WHAT NEEDS TO BE DONE: The entries below should be written out again exactly as they stand.

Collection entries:
========

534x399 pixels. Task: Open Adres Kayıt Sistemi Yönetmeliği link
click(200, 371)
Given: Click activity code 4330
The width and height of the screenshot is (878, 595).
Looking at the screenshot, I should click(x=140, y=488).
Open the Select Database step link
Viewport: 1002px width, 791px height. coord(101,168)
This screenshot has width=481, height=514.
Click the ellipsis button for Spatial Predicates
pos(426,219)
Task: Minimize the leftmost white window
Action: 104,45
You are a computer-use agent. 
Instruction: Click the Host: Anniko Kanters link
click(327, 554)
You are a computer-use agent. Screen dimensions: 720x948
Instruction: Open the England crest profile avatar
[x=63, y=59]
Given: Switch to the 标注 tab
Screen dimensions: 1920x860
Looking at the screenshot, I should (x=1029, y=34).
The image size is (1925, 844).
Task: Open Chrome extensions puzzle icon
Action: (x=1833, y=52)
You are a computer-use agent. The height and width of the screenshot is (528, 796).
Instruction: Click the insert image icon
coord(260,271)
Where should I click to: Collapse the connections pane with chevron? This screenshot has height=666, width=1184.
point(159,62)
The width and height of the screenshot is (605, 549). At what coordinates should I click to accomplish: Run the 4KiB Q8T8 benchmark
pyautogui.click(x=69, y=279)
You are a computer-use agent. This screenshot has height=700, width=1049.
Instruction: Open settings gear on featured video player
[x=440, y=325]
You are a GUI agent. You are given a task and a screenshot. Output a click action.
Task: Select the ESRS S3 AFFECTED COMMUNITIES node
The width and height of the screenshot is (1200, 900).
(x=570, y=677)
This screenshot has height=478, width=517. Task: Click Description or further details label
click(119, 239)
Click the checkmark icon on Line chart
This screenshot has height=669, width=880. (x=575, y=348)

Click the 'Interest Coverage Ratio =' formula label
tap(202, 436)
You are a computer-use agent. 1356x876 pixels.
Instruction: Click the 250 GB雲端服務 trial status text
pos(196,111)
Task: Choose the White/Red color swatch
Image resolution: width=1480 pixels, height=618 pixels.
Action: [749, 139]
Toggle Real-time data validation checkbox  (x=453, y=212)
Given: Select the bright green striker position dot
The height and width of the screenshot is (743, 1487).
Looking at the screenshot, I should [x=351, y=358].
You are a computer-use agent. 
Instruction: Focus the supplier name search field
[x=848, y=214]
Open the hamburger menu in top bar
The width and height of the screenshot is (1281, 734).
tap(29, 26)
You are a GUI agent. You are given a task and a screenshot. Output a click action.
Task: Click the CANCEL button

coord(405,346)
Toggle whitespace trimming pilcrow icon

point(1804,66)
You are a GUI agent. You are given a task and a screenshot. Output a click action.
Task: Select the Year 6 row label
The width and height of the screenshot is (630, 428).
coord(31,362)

========

COMPLETED EXERCISE:
534x399 pixels. Task: Open Adres Kayıt Sistemi Yönetmeliği link
click(200, 371)
Given: Click activity code 4330
The width and height of the screenshot is (878, 595).
Looking at the screenshot, I should click(x=140, y=488).
Open the Select Database step link
Viewport: 1002px width, 791px height. coord(101,168)
This screenshot has width=481, height=514.
Click the ellipsis button for Spatial Predicates
pos(426,219)
Task: Minimize the leftmost white window
Action: 104,45
You are a computer-use agent. 
Instruction: Click the Host: Anniko Kanters link
click(327, 554)
You are a computer-use agent. Screen dimensions: 720x948
Instruction: Open the England crest profile avatar
[x=63, y=59]
Given: Switch to the 标注 tab
Screen dimensions: 1920x860
Looking at the screenshot, I should (x=1029, y=34).
The image size is (1925, 844).
Task: Open Chrome extensions puzzle icon
Action: (x=1833, y=52)
You are a computer-use agent. The height and width of the screenshot is (528, 796).
Instruction: Click the insert image icon
coord(260,271)
Where should I click to: Collapse the connections pane with chevron? This screenshot has height=666, width=1184.
point(159,62)
The width and height of the screenshot is (605, 549). At what coordinates should I click to accomplish: Run the 4KiB Q8T8 benchmark
pyautogui.click(x=69, y=279)
You are a computer-use agent. This screenshot has height=700, width=1049.
Instruction: Open settings gear on featured video player
[x=440, y=325]
You are a GUI agent. You are given a task and a screenshot. Output a click action.
Task: Select the ESRS S3 AFFECTED COMMUNITIES node
The width and height of the screenshot is (1200, 900).
(x=570, y=677)
This screenshot has height=478, width=517. Task: Click Description or further details label
click(119, 239)
Click the checkmark icon on Line chart
This screenshot has height=669, width=880. (x=575, y=348)

Click the 'Interest Coverage Ratio =' formula label
tap(202, 436)
You are a computer-use agent. 1356x876 pixels.
Instruction: Click the 250 GB雲端服務 trial status text
pos(196,111)
Task: Choose the White/Red color swatch
Image resolution: width=1480 pixels, height=618 pixels.
Action: [749, 139]
Toggle Real-time data validation checkbox  (x=453, y=212)
Given: Select the bright green striker position dot
The height and width of the screenshot is (743, 1487).
Looking at the screenshot, I should [x=351, y=358].
You are a computer-use agent. 
Instruction: Focus the supplier name search field
[x=848, y=214]
Open the hamburger menu in top bar
The width and height of the screenshot is (1281, 734).
tap(29, 26)
You are a GUI agent. You are given a task and a screenshot. Output a click action.
Task: Click the CANCEL button

coord(405,346)
Toggle whitespace trimming pilcrow icon

point(1804,66)
You are a GUI agent. You are given a task and a screenshot. Output a click action.
Task: Select the Year 6 row label
The width and height of the screenshot is (630, 428).
coord(31,362)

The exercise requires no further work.